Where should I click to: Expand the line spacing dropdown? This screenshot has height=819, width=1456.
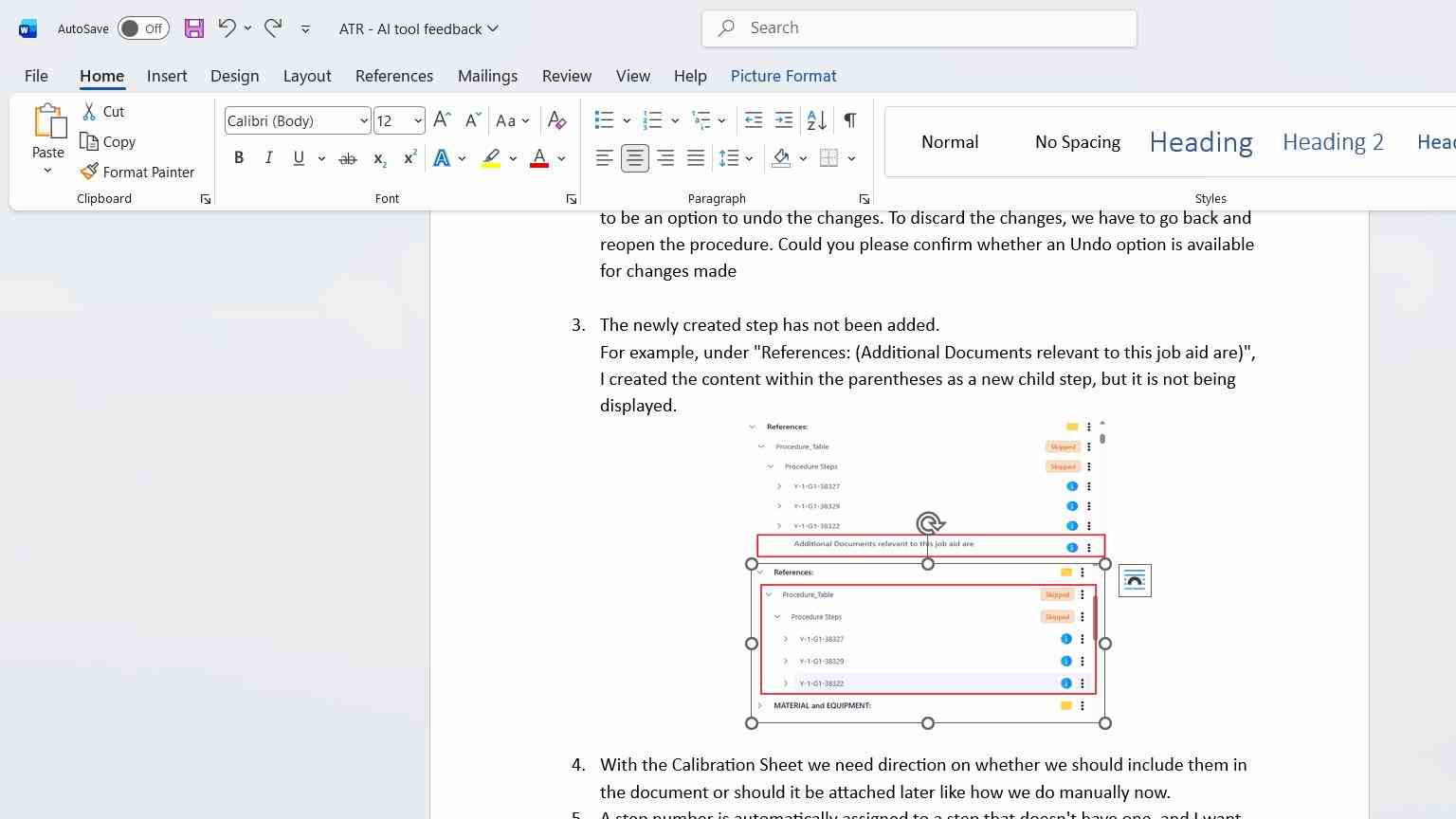click(x=749, y=158)
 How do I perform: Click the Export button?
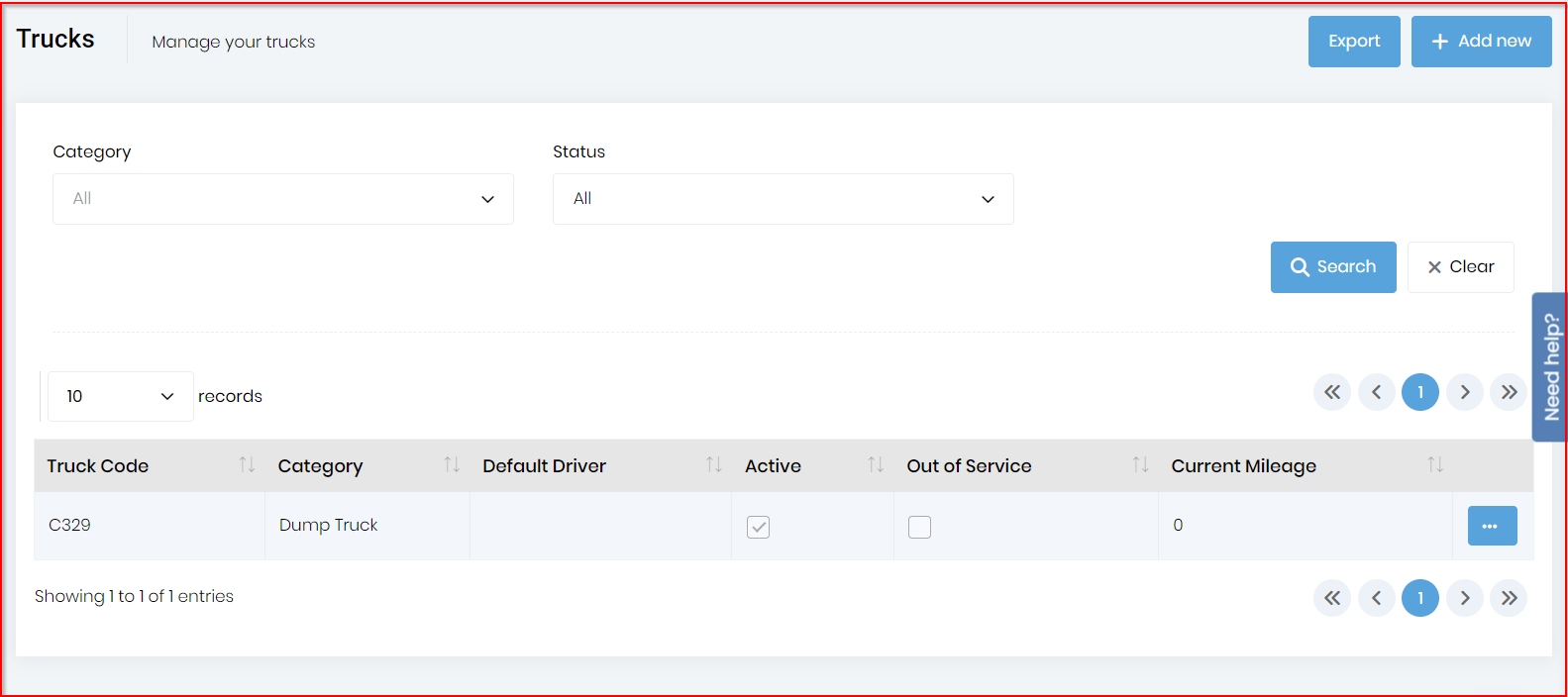1353,42
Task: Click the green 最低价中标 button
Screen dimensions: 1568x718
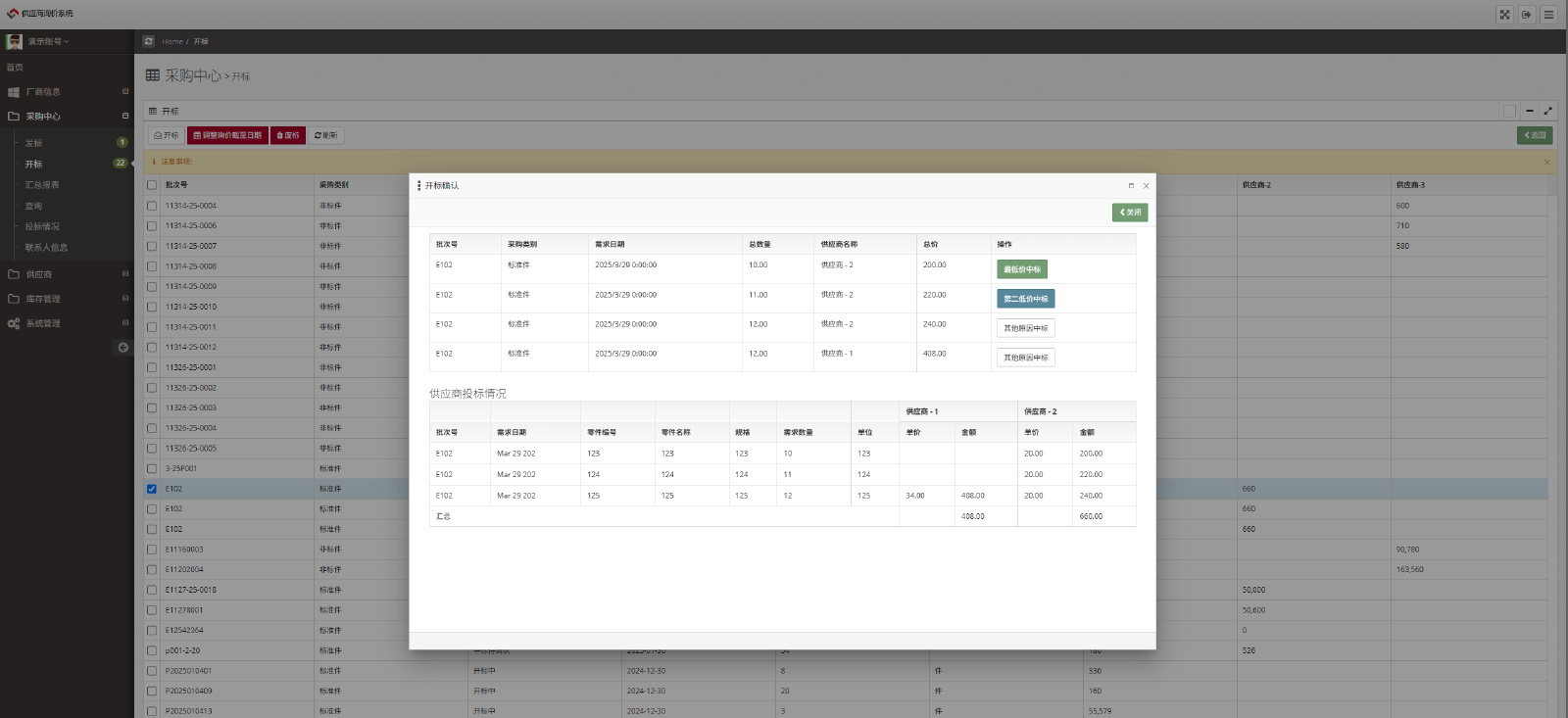Action: tap(1022, 269)
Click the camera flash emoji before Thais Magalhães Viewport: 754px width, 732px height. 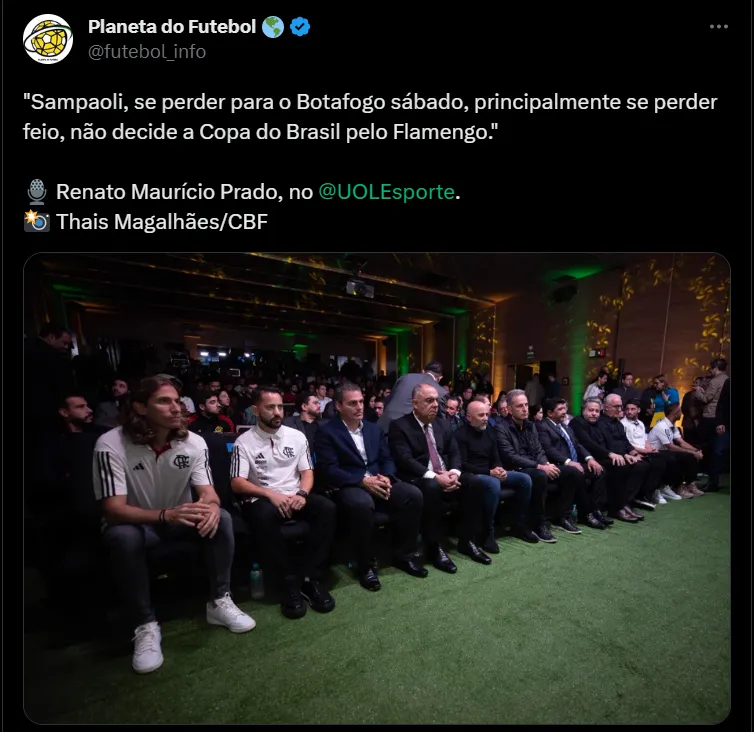click(x=37, y=222)
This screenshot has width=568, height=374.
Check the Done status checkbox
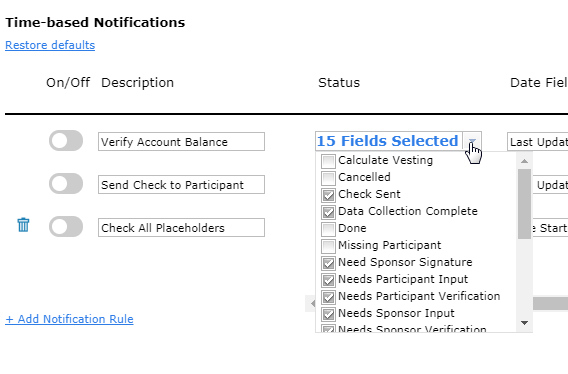point(328,229)
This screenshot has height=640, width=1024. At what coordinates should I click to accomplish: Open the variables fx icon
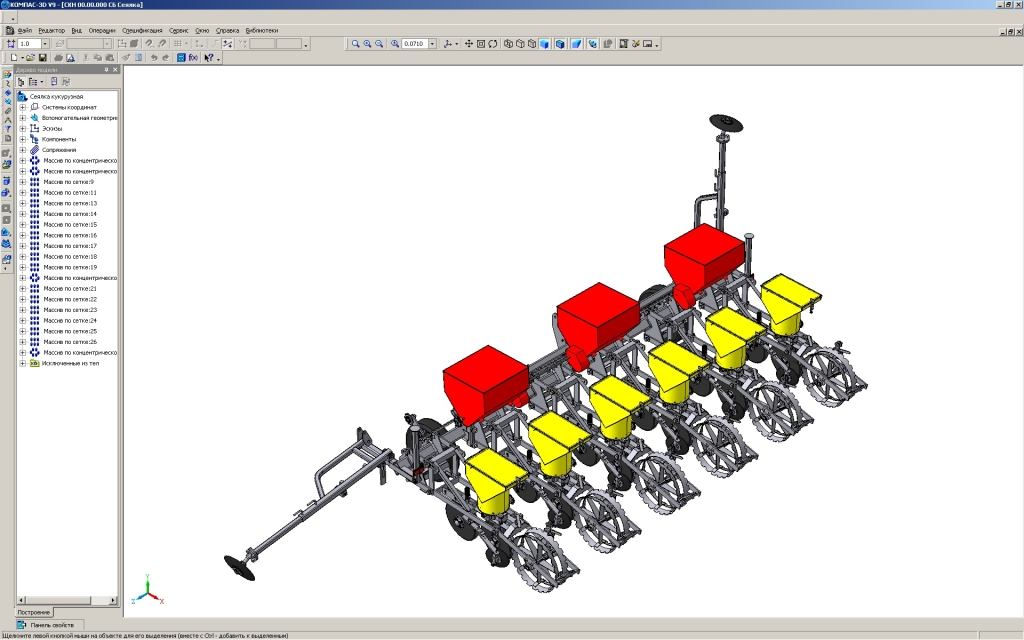tap(193, 58)
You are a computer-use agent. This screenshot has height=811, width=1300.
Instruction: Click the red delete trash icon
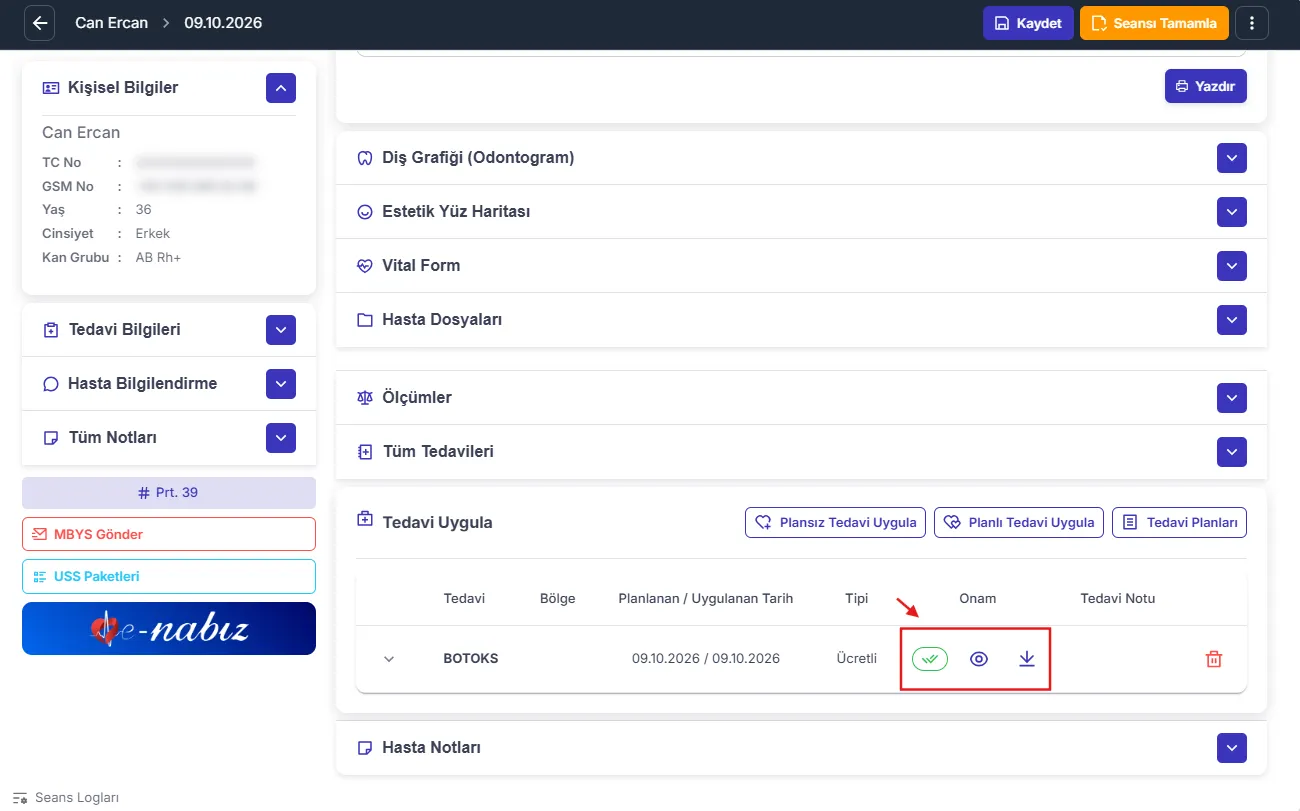pos(1214,659)
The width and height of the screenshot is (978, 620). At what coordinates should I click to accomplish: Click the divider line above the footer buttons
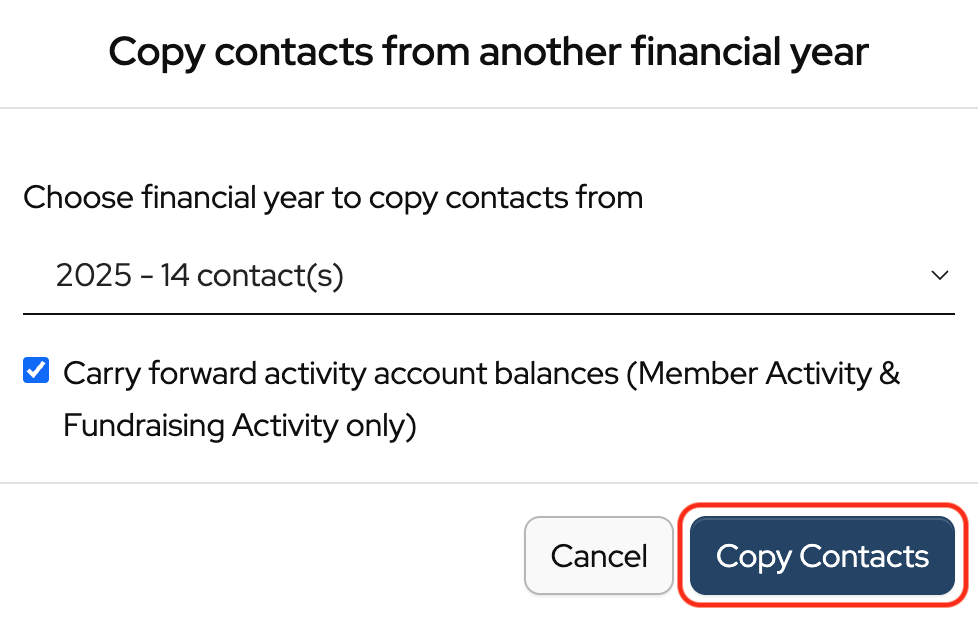pos(488,483)

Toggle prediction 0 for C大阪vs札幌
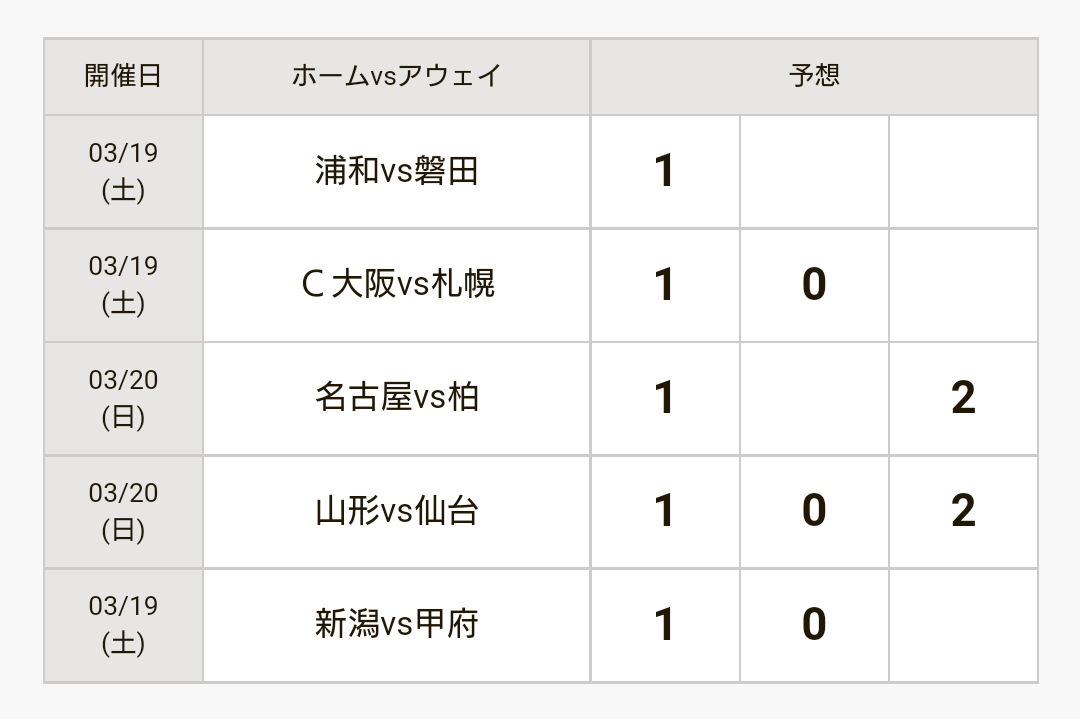[x=814, y=285]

□ □ □

**WHAT YOU WILL DO**
Return the lines from the one that contains "You are a computer-use" through the final line of the listing above, inclusive. Transcribe them exactly and drop the pictures.

**SOLUTION FOR THIS PROBLEM**
You are a computer-use agent. This screenshot has height=811, width=1300.
Instruction: Click the red delete trash icon
pos(1214,659)
The width and height of the screenshot is (978, 620). At what coordinates should I click to accomplish: Click the divider line above the footer buttons
pos(488,483)

Toggle prediction 0 for C大阪vs札幌
[x=814, y=285]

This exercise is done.